Initial response by Professor Malcolm Hooper to an undated letter sent by Professor Peter White to Dr Richard Horton, Editor-in-Chief of The Lancet

18th May 2011


On 17th May 2011 Zoe Mullan, Senior Editor at The Lancet, sent an email to Professor Hooper in response to the complaint he submitted about the PACE Trial article published online by The Lancet on 18th February 2011 and subsequently in the journal on 5th March 2011. In her email, Zoe Mullan wrote: “We asked the authors of the PACE trial to respond to your concerns, which they have duly done. Your complaint and their response were discussed at the highest management level and this group of executive editors was fully satisfied that there were no grounds whatsoever on which to take further action. We attach the response provided to us here. From an editorial perspective, the case is now closed”.

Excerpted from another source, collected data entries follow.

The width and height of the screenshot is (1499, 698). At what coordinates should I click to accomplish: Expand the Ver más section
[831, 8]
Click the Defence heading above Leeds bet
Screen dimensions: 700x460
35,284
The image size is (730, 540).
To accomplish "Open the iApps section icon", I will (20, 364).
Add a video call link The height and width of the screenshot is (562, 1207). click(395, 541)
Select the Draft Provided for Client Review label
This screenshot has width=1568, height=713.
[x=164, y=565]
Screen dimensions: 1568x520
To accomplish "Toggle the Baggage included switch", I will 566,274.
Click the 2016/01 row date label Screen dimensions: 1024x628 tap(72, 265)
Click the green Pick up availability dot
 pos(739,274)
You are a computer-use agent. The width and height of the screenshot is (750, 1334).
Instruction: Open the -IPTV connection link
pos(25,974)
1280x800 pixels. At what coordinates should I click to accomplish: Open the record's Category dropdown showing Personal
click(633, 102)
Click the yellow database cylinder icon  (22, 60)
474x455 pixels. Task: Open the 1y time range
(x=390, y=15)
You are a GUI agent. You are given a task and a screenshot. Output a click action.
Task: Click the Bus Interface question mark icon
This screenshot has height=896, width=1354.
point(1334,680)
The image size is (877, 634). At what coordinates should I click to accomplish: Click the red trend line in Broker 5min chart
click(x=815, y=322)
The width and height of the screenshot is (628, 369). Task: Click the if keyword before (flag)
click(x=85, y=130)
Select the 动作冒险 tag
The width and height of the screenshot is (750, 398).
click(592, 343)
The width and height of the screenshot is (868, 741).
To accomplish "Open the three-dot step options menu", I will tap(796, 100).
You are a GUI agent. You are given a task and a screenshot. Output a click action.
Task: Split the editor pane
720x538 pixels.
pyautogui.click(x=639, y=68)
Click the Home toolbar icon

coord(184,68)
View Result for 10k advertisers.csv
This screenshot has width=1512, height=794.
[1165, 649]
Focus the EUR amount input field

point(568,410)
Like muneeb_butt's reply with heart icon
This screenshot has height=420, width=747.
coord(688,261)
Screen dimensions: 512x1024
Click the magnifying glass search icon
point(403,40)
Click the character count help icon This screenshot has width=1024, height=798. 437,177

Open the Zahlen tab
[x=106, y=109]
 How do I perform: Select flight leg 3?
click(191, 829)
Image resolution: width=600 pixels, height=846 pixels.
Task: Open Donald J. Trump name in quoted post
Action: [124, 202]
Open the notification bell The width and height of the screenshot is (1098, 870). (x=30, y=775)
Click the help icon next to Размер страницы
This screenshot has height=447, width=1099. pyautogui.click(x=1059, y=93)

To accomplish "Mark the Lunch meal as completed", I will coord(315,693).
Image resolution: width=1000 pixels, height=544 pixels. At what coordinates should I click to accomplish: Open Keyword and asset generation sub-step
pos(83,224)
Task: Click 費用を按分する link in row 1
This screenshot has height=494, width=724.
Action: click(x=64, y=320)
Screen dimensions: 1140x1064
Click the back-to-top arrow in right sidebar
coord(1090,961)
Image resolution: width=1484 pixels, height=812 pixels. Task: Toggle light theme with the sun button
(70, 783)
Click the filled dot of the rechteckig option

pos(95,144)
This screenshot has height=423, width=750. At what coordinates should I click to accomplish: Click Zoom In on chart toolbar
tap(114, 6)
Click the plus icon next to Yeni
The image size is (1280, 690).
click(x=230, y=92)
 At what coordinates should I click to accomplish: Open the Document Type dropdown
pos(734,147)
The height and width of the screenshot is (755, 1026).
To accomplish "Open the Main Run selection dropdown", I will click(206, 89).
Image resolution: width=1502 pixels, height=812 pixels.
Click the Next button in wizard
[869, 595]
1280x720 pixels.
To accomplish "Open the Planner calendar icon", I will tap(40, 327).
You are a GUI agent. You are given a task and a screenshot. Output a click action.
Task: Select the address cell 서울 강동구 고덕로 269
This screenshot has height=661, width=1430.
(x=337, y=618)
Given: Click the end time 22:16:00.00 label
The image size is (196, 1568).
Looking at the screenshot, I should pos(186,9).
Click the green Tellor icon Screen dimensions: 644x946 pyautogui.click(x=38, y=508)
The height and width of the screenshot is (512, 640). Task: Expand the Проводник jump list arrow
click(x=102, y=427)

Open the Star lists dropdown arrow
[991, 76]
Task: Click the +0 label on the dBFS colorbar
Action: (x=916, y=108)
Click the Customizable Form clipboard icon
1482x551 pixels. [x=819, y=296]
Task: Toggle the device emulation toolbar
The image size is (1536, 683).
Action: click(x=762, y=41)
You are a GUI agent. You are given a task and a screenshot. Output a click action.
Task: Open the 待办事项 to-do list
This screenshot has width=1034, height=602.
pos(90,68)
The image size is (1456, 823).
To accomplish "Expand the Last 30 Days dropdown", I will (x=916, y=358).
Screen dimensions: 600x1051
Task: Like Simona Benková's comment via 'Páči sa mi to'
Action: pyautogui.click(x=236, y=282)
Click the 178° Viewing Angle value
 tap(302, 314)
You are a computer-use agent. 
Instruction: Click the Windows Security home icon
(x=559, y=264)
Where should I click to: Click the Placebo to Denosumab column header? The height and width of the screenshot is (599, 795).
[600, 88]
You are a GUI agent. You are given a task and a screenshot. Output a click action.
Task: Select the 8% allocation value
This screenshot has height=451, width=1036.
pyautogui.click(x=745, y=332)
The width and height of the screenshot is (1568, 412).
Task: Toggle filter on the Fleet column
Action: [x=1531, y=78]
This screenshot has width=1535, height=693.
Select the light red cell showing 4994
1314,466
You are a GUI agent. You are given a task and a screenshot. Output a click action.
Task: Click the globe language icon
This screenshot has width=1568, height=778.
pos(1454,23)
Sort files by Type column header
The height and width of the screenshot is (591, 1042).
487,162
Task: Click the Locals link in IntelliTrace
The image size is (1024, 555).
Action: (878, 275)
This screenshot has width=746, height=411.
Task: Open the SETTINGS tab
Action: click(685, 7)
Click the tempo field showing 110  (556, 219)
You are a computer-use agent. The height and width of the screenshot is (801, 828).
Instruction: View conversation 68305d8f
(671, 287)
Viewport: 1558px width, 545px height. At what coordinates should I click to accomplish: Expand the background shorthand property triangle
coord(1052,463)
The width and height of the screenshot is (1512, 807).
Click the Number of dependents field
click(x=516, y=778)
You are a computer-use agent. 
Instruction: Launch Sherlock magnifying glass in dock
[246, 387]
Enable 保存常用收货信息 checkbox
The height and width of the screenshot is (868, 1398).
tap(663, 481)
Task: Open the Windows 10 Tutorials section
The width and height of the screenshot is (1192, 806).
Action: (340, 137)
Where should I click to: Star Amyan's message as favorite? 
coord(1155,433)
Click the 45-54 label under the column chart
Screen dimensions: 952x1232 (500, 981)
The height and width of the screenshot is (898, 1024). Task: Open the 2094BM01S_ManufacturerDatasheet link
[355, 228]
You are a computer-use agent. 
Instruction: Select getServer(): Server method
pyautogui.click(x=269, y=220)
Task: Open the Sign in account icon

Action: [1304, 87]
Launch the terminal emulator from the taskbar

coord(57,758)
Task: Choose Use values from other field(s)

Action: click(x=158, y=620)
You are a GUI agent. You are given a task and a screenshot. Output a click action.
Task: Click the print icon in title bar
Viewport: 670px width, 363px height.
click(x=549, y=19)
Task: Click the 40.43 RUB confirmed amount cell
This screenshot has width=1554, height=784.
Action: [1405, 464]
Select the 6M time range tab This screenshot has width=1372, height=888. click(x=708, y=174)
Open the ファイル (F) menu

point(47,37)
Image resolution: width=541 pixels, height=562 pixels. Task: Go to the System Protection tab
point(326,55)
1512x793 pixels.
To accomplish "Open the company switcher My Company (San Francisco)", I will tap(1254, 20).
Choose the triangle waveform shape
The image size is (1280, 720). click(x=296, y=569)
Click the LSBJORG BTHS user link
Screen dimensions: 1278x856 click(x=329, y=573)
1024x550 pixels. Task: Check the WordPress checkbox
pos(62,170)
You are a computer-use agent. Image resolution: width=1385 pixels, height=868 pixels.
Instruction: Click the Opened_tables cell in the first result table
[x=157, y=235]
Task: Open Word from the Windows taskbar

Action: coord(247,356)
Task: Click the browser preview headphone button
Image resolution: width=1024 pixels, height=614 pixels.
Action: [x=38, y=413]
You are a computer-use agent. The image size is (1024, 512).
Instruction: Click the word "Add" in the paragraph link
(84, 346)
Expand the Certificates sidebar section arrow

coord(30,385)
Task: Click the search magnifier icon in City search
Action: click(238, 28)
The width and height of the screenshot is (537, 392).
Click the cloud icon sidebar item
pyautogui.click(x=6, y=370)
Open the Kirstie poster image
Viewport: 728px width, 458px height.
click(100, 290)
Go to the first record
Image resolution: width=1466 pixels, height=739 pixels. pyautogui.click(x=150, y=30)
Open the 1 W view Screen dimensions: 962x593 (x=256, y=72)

The undated response to Professor Hooper’s complaint by Professors White, Sharpe and Chalder that was sent to Dr Richard Horton (Editor-in-Chief of The Lancet) on behalf of all the co-authors will, in the interests of openness and transparency, be placed in the public domain and will be fully addressed in due course, as will Professor Hooper’s concerns over what he believes is the failure of The Lancet’s editorial process in this instance, but there is one point in Professor White’s letter that is of particular importance, so it is addressed in this initial response.


‘In their letter, Peter White et al state: “The PACE trial paper refers to chronic fatigue syndrome (CFS) which is operationally defined; it does not purport to be studying CFS/ME”.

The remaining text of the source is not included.